Aufgabe 1:
Beantworte anhand des Textes zur Heizkostennachforderung:
(a) Wie hoch war der Richtwert der bis 30.4.2012 geltenden AV-Wohnen?
(b) Seit wann hatte der Kläger die 2-Raum-Wohnung inne?
(c) Wie lang darf die Übergangsfrist im Kostensenkungsverfahren höchstens sein?
Aufgabe 2: Übertrage aus dem Text zur Heizkostennachforderung den Abschnitt, der mit „Entscheidungsstichwort (Thema)“ beginnt und bis einschließlich „FEVS 60, 490).“ reicht, wortgetreu.

Bereitgestellter Text:
=======

Entscheidungsstichwort (Thema)
Arbeitslosengeld II. Unterkunft und Heizung. Heizkostennachforderung. Berlin. Ablehnung der Übernahme unter Verweis auf die Absenkung der Leistungen auf den Richtwert der AV-Wohnen. Unzulässigkeit der Pauschalierung von Heizkosten. Erforderlichkeit eines auf die Heiz- und Warmwasserkosten bezogenen Kostensenkungsverfahrens. Angemessenheit der Unterkunftskosten. Wohnungsaufwendungenverordnung Berlin. kein schlüssiges Konzept
Orientierungssatz
1. Auch eine Senkung der Heizkosten darf nur unter den Voraussetzungen des § 22 Abs 1 S 3 SGB 2 erfolgen, also im Rahmen eines Kostensenkungsverfahrens mit einer Übergangsfrist von bis zu sechs Monaten (vgl BSG vom 19.9.2008 - B 14 AS 54/07 R = FEVS 60, 490).
2. Bei einer Kostensenkung auf eine Bruttowarmmiete kann der Gesamt-Richtwert nicht als Grenzwert für Nachforderungen aus Zeiträumen nach der Kostensenkung verstanden werden. Dies liefe auf eine unzulässige Pauschalierung von Neben- oder Heizkosten hinaus.
3. Eine reine Heizkostennachforderung, der kein auf das Heizen und den Warmwasserverbrauch bezogenes Kostensenkungsverfahren vorausgegangen ist, ist in voller Höhe zu übernehmen (vgl BSG vom 6.4.2011 - B 4 AS 12/10 R = SozR 4-4200 § 22 Nr 45). Einschränkungen können sich allenfalls aus einem unwirtschaftlichen Heizverhalten ergeben.
4. Die in der Wohnungsaufwendungenverordnung des Landes Berlin (WAV - juris: WAufwV BE) zugrunde gelegten Werte für Wohnungen bis 50 qm sind weder hinsichtlich der Kaltmiete noch der kalten Betriebskosten schlüssig.
Nachgehend
Tatbestand
Streitig ist die Übernahme einer Heizkostennachforderung trotz Absenkung der Bedarfe für Unterkunft und Heizung auf den Richtwert der bis 30.4.2012 geltenden AV-Wohnen (=378 €) und die Fortführung der Mietkappung auf die seit 1.5.2012 geltenden Werte der WAV (= 405 €).
In Umsetzung einer Kostensenkungsaufforderung bezog der Kläger von Februar 2011 bis April 2012 Leistungen für Unterkunft und Heizung in Höhe von 378 €. Für die seit September 2005 innegehaltene 2-Raum-Wohnung mit 53,83 qm zahlte er von Februar bis Juli 2011 insgesamt 405,85 € Miete (280,22 € Kaltmiete, 94,63 € kalte Betriebskosten und 30 € Heizung und Warmwasser).

=======

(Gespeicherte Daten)
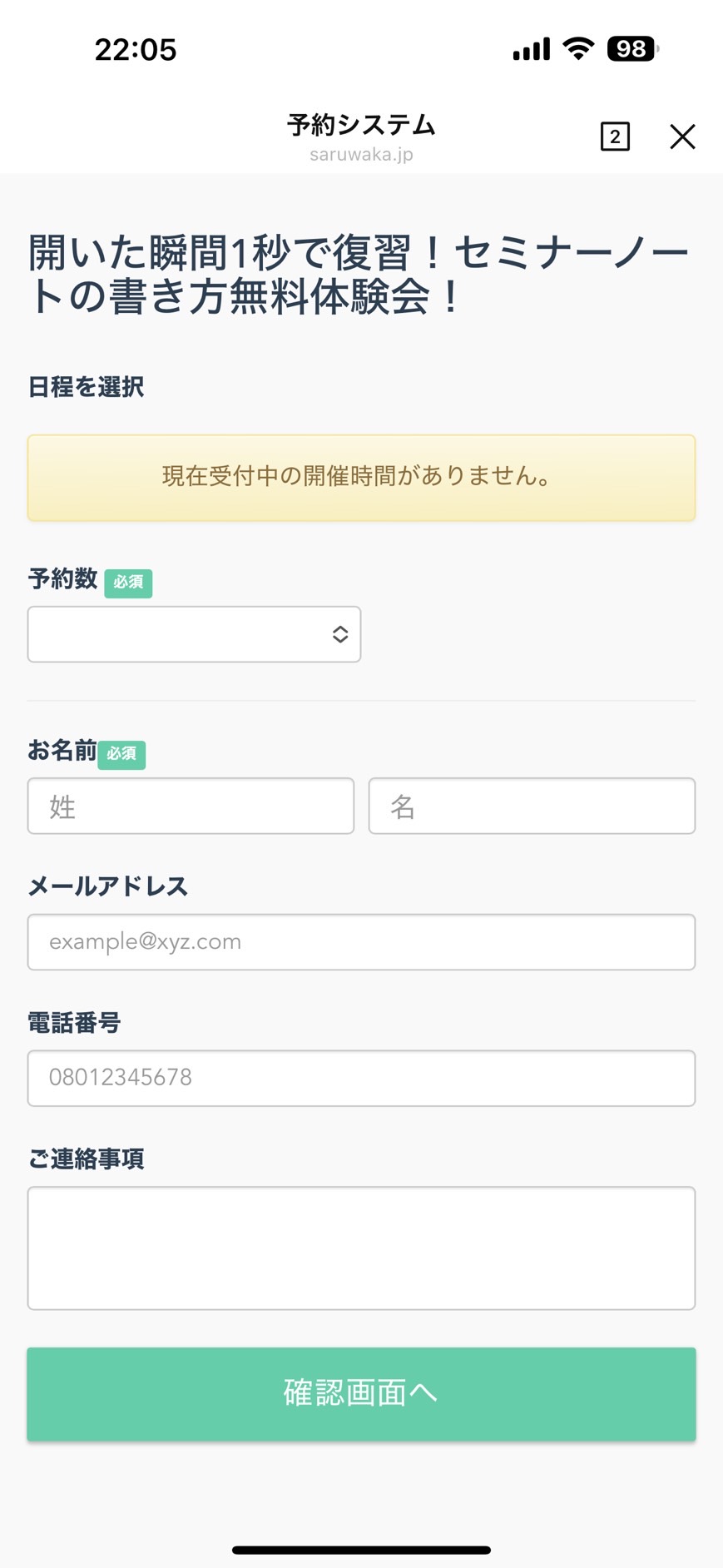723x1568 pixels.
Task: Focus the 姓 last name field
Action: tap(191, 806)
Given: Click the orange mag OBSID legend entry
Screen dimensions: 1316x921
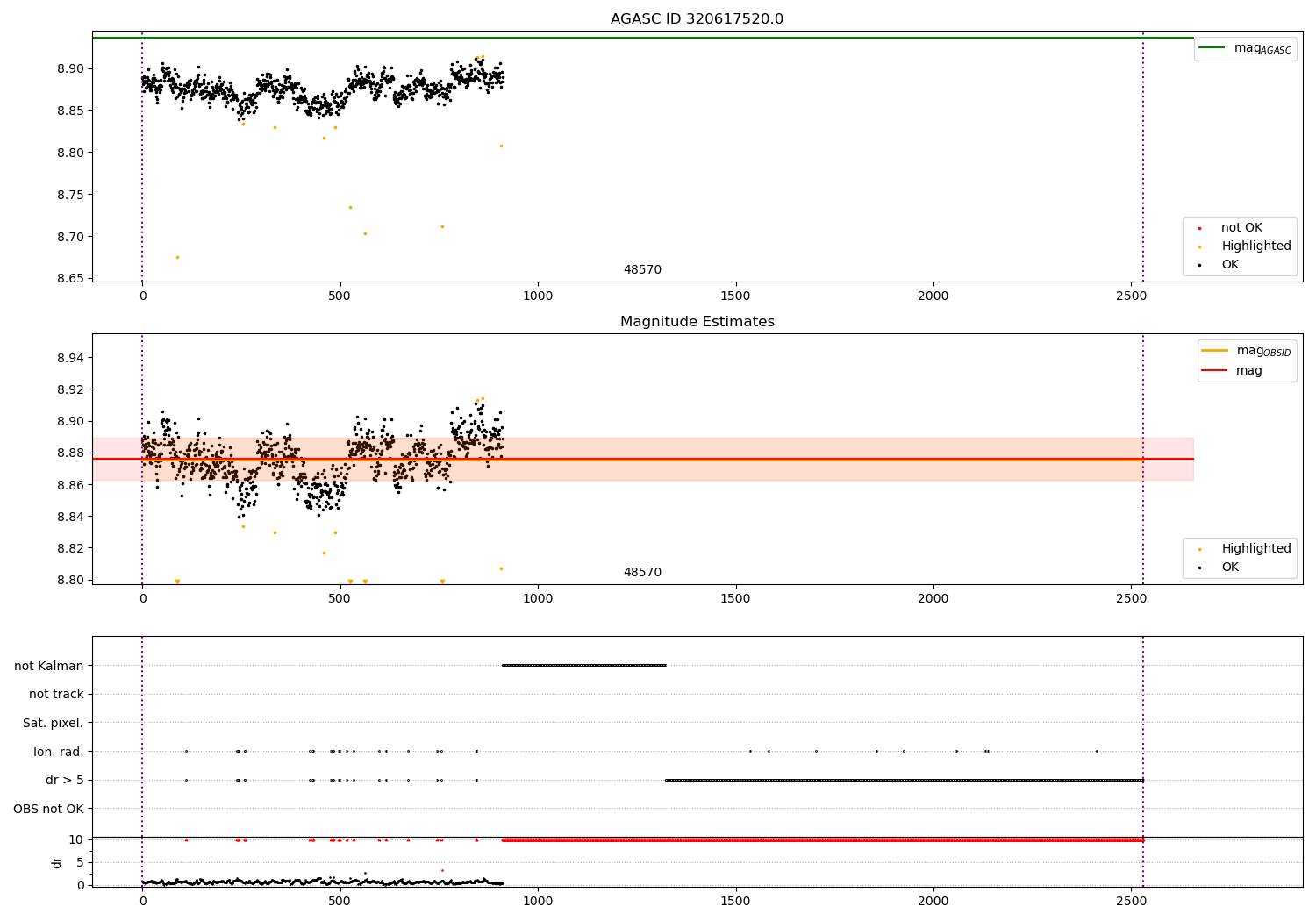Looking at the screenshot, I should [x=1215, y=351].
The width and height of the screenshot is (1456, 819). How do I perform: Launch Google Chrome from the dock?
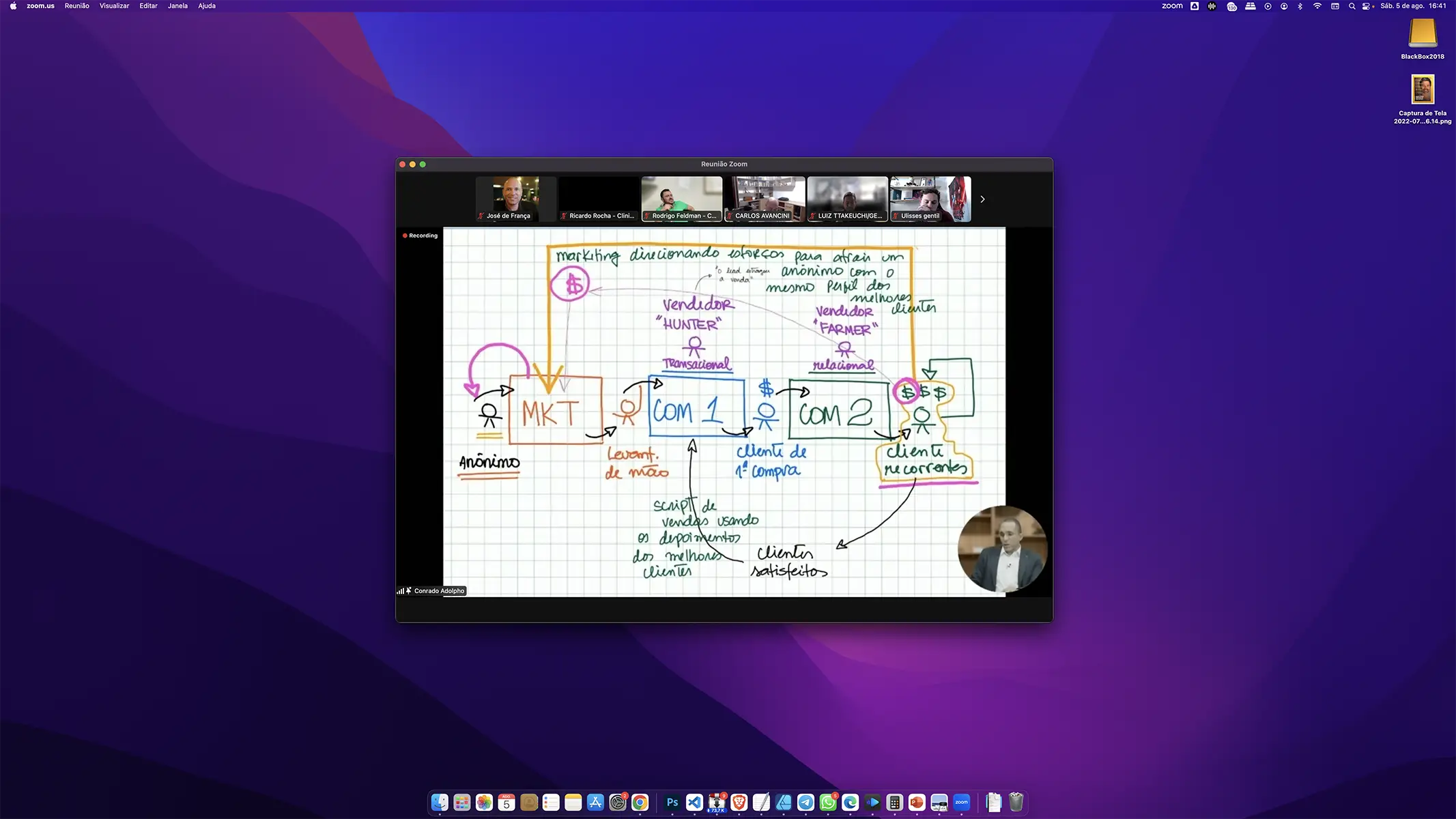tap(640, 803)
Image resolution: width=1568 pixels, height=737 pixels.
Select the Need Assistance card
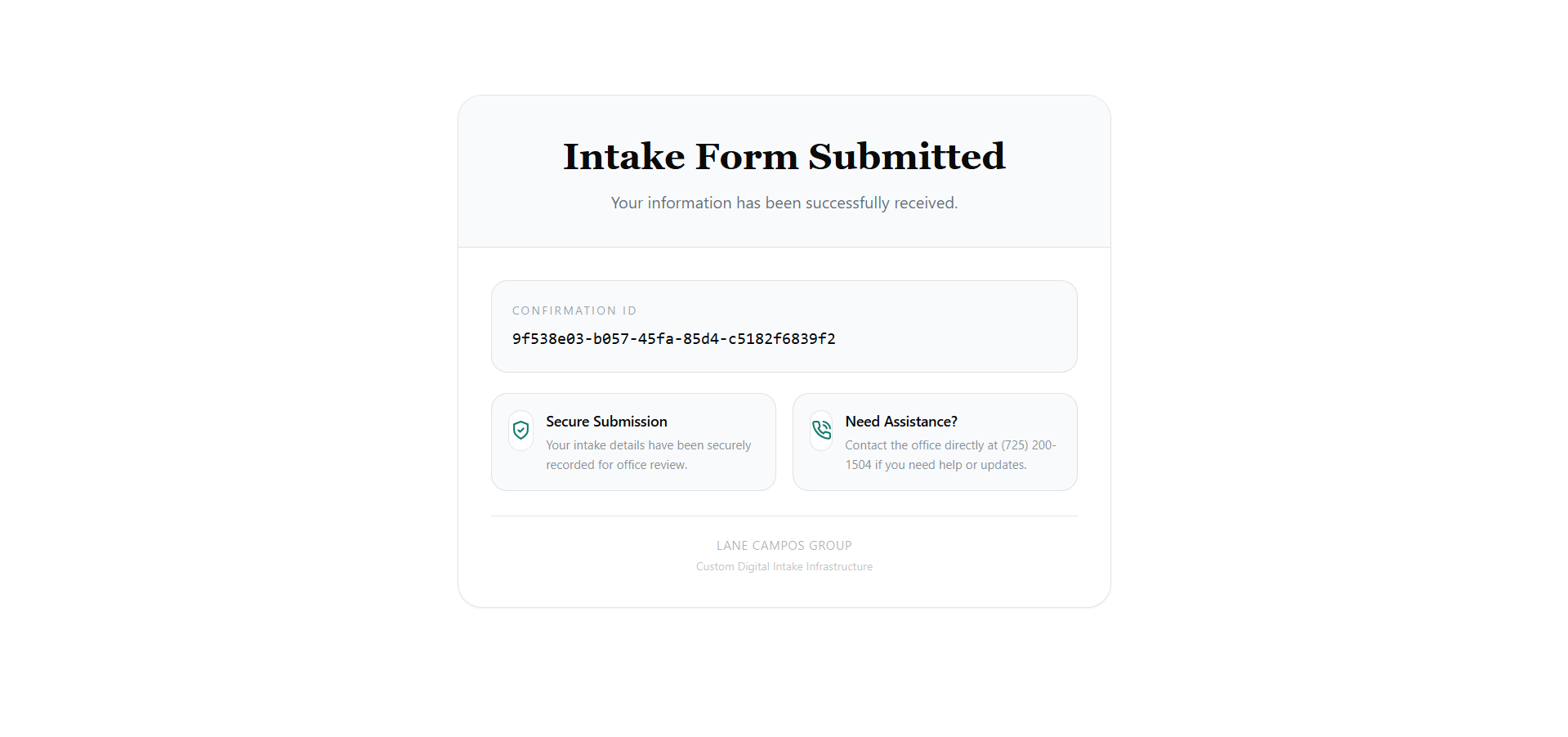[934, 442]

=======

Endgültige Antwort 1:
(a) 378 €
(b) Seit September 2005
(c) Bis zu sechs Monate

Endgültige Antwort 2:
Entscheidungsstichwort (Thema)
Arbeitslosengeld II. Unterkunft und Heizung. Heizkostennachforderung. Berlin. Ablehnung der Übernahme unter Verweis auf die Absenkung der Leistungen auf den Richtwert der AV-Wohnen. Unzulässigkeit der Pauschalierung von Heizkosten. Erforderlichkeit eines auf die Heiz- und Warmwasserkosten bezogenen Kostensenkungsverfahrens. Angemessenheit der Unterkunftskosten. Wohnungsaufwendungenverordnung Berlin. kein schlüssiges Konzept
Orientierungssatz
1. Auch eine Senkung der Heizkosten darf nur unter den Voraussetzungen des § 22 Abs 1 S 3 SGB 2 erfolgen, also im Rahmen eines Kostensenkungsverfahrens mit einer Übergangsfrist von bis zu sechs Monaten (vgl BSG vom 19.9.2008 - B 14 AS 54/07 R = FEVS 60, 490).